• PROBLEM STATEMENT: Give the number of lines in the records below that contain the word "computer", and nothing more.
DATA FOR THIS EXERCISE Block Start
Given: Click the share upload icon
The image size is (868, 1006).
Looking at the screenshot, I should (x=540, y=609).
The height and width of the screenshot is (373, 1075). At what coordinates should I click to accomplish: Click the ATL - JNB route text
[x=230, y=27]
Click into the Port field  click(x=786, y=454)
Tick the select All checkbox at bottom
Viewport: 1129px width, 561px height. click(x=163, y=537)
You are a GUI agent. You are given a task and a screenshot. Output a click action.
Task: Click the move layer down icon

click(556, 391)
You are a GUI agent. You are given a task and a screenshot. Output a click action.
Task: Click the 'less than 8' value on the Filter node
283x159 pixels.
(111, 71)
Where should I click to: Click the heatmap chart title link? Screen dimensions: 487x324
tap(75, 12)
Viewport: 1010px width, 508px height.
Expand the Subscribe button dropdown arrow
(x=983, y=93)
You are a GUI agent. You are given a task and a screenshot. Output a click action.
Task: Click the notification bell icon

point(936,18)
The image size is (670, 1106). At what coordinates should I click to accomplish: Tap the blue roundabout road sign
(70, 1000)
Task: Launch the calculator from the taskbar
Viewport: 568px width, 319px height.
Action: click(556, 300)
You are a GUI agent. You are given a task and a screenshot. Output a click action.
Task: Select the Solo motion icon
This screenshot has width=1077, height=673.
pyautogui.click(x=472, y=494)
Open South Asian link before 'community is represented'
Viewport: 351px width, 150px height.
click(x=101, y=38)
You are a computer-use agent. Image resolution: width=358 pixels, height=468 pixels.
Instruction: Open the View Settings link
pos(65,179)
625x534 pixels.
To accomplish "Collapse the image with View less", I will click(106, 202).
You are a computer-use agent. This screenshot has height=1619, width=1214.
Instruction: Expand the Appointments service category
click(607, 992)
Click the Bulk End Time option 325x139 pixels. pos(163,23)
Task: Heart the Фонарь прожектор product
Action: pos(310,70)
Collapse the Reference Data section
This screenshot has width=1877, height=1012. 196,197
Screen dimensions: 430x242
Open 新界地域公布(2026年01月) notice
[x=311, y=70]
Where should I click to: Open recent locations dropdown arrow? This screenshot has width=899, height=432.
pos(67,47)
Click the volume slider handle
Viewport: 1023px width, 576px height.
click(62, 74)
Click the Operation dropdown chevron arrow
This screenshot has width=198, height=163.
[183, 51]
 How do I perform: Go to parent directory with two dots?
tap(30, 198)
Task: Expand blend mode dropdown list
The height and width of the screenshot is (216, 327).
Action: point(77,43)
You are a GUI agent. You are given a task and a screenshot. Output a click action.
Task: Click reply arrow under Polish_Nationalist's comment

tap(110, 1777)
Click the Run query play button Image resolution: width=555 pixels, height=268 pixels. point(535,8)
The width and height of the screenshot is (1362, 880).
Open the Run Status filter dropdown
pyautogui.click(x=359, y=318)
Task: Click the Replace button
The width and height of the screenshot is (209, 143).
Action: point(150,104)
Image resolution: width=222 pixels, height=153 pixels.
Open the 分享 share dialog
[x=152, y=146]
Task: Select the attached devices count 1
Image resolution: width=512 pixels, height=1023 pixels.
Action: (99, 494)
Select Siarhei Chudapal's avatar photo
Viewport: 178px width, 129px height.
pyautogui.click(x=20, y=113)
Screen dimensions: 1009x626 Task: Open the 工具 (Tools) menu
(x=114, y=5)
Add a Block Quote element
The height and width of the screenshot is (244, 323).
DATA FOR THIS EXERCISE Block End
• WRITTEN RESPONSE: 2